The only immediate and practical remedy to this financial pandemic is the immediate adoption of the Marshall Plan in Budget 2010, or a complete rescinding of this absurd tax policy that is destroying Canada’s tax base and disenfranchising Canadians from the country they live and pay taxes in.

(Pssst ... tell five friends.)

SEOUL/HONG KONG
Korean Oil puts Canada on its radar
Miyoung Kim and Joseph Chaney
RTGAM

SEOUL/HONG KONG - Korea National Oil Corp (KNOC), sitting on a multi-billion-dollar warchest, is setting its sights on Canada as the state-owned company aims to ramp up production and catch up to Asian rivals.

Seoul said this month that cashed-up KNOC will spend $6.5-billion (U.S.) on M&A in 2010 in an effort to cut South Korea's almost total dependence on imported oil. That goal will put the company in direct competition with Asian energy giants such as PetroChina, Malaysia's Petronas, and India's ONGC.

KNOC may be eyeing assets offered by such Canadian companies as its top oil firm Suncor Energy, No.2 independent petroleum producer, EnCana Corp. and No.3 independent oil explorer Talisman Energy.

In addition, Canadian oil sands company Opti Canada and its peer Nexen Inc. are seen as potential acquisition targets. Their shares moved up as recently as late last year on speculation of bids from Chinese energy giants. So far, no public offers have emerged.

"KNOC, Sinopec - they are all here and they are all looking at Canadian oil and gas," an investment banker at a major Canadian bank told Reuters. "I guarantee you will see some M&A activity in Canada this year. The government is being very welcoming."

... KNOC needs to seal a deal with a sizable oil firm within six months to boost production to 300,000 barrels of oil per day by the end of this year, bringing forward its target by two years, chief executive Kang Young-won has said. KNOC's current production is about 129,000 bpd. Canada is not unknown turf for KNOC, having sealed a $1.7-billion takeover of Canada's Harvest Energy in October.

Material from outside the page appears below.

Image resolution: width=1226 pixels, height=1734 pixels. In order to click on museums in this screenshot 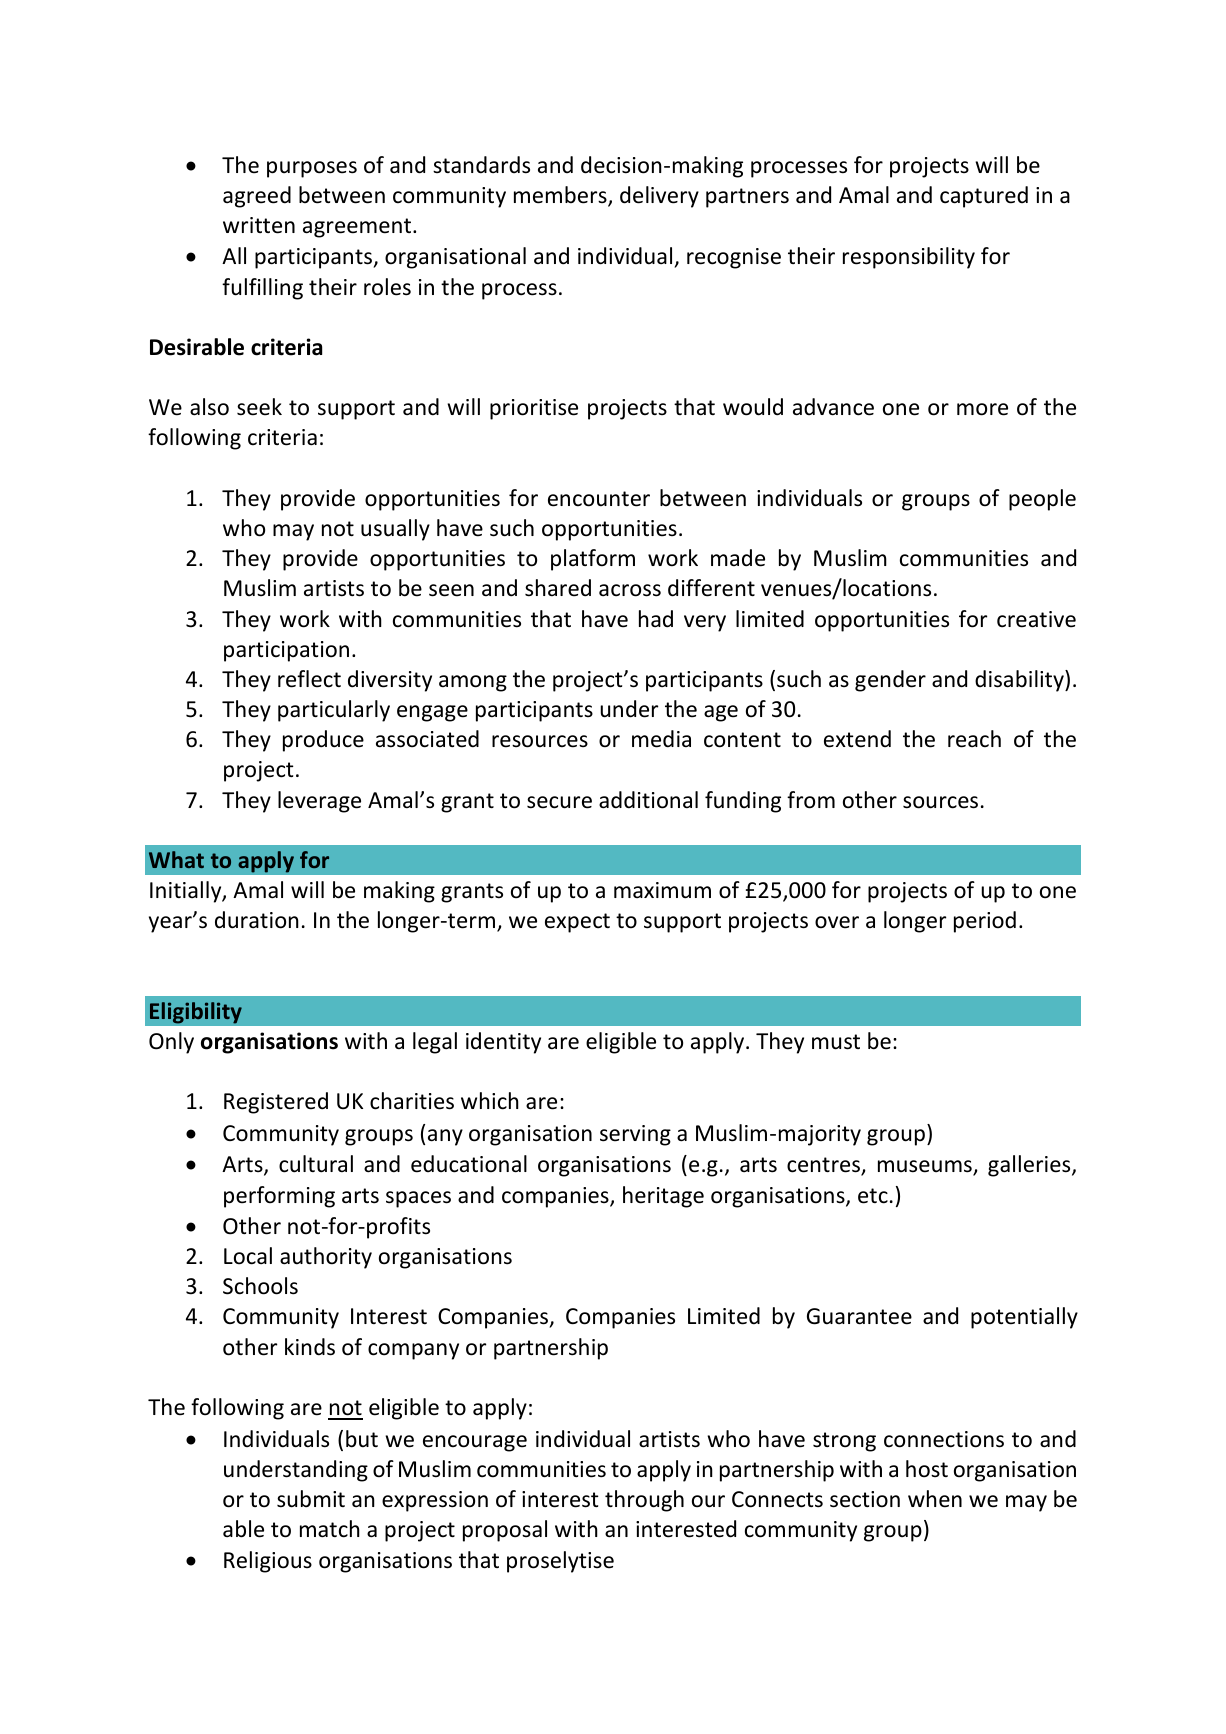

According to investment bankers familiar with the company and its plans, KNOC is eyeing more opportunities in Canada.

"Canada is very friendly to acquisitions by foreign investors - it would be the country to look at, especially with lots of oil sands projects now being valued very cheaply," said Gordon Kwan, head of regional energy research at Mirae Asset Securities.

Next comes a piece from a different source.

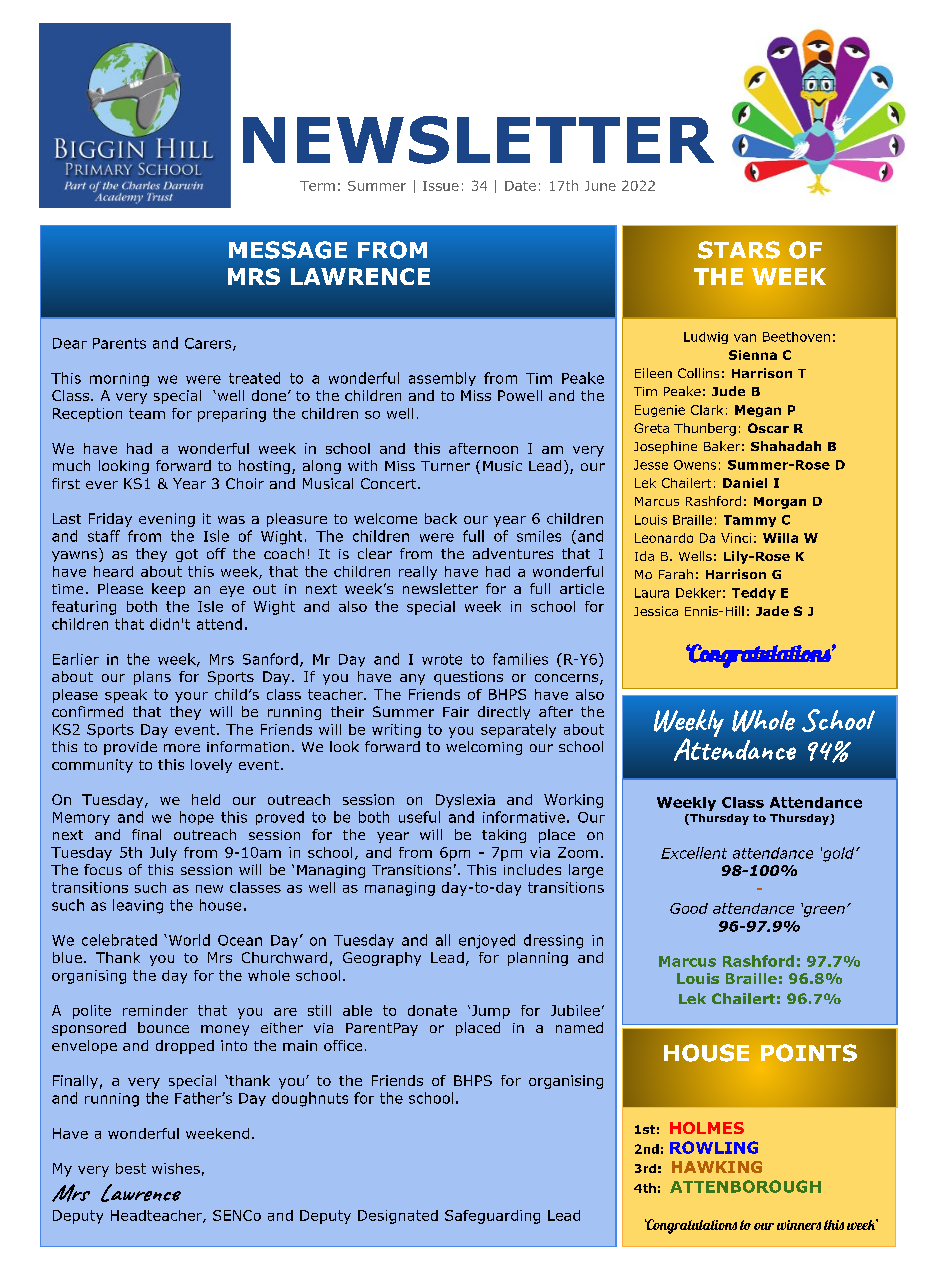 The height and width of the screenshot is (1288, 936). What do you see at coordinates (739, 250) in the screenshot?
I see `STARS` at bounding box center [739, 250].
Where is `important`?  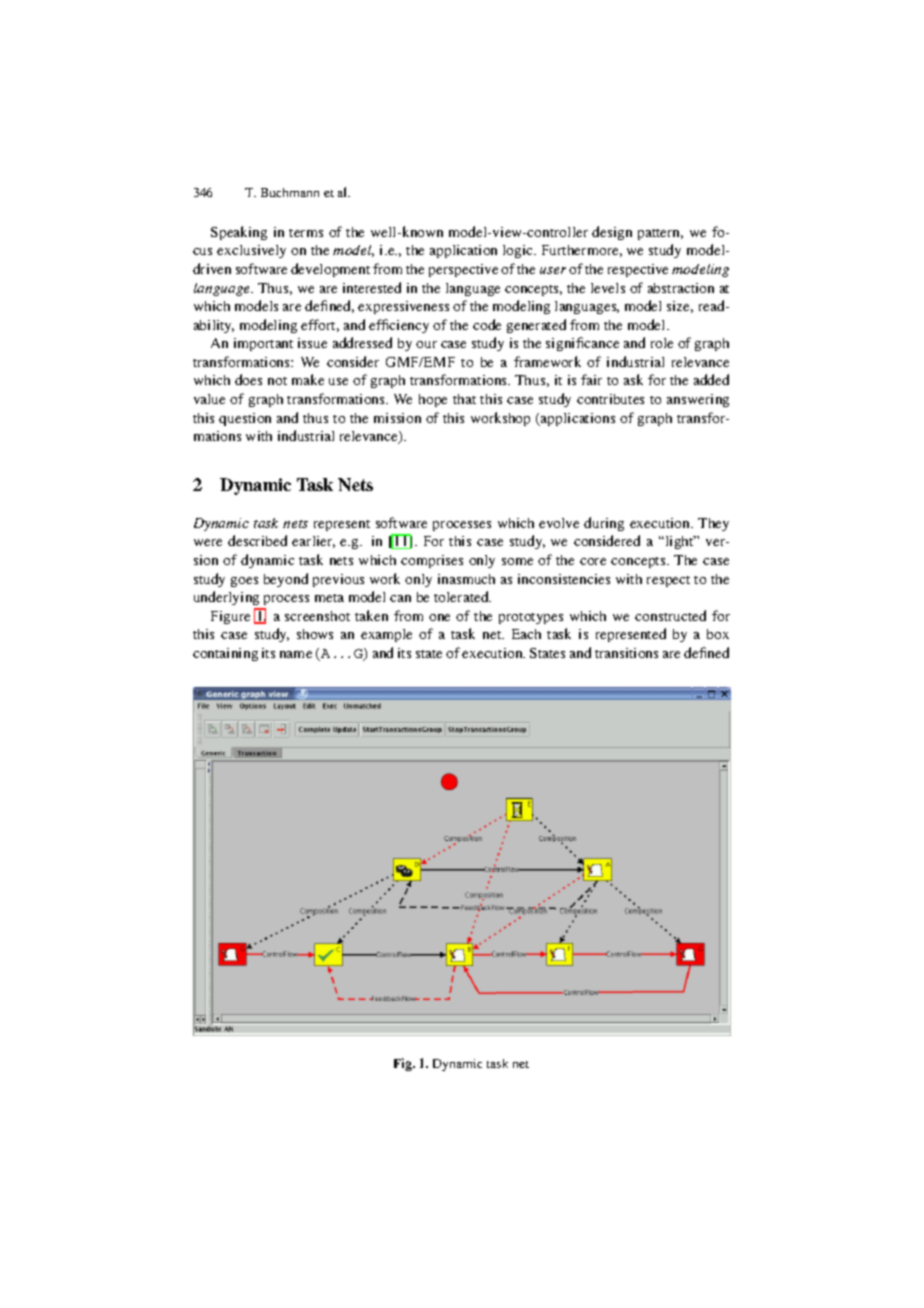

Next Target In November, Opti said it was looking at a possible sale of the company, which is heavily indebted. It needs cash for planned future phases in the development of its Long Lake oil sands project. "We're well underway but .. it's not a near-term event," chief executive officer Chris Slubicki told Reuters in an interview on the sidelines of the TD Newcrest oil conference in London earlier this month.

... China has already made a strong push into Canada's oil sands, and is widely expected to seek more deals this year. In August, PetroChina agreed to pay $1.8-billion for the purchase of majority stakes in projects planned by Athabasca Oil Sands Corp in Alberta. In 2006, KNOC made a foray into that part of the business by acquiring an oil sands property in Canada from Newmont Mining Corp.

But full takeovers aren't the only option on KNOC's menu. The company is also interested in asset deals - buying portions of large companies with significant output. "KNOC is looking at various options - it could be a single large deal or they can go for smaller deals to meet the target," said a Korean government source who is familiar with KNOC's strategy but was not authorised to talk to the media.

... "If the Korean won can still strengthen against the U.S. dollar, then it will accelerate their acquisition pace," said Mr. Kwan of Mirae. KNOC's M&A ambitions are at the heart of South Korea's drive to invest a record $12-billion in overseas resources assets this year, as the country seeks a secure energy supply.